▸ Your goal:
Count the lines of the material below that contain the string "Instruction", and give only the number.

[Start Extracted entries]

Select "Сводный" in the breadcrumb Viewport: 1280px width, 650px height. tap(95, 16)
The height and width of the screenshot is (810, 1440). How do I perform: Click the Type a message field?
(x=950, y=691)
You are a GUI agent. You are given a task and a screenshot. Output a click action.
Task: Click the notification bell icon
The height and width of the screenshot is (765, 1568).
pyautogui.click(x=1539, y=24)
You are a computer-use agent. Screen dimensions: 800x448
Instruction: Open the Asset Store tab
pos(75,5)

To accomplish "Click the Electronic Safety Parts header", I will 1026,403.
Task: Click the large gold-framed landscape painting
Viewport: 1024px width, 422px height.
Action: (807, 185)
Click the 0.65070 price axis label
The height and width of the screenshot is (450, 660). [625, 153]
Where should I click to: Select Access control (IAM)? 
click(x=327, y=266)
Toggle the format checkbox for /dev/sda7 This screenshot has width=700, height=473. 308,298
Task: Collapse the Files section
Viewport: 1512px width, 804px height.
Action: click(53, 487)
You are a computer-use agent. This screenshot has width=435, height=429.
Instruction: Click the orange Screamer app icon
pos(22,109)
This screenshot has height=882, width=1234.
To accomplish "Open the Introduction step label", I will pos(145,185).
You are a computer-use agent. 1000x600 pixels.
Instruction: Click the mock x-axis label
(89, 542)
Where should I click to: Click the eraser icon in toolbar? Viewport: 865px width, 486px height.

[End Extracted entries]

▸ Full output:
3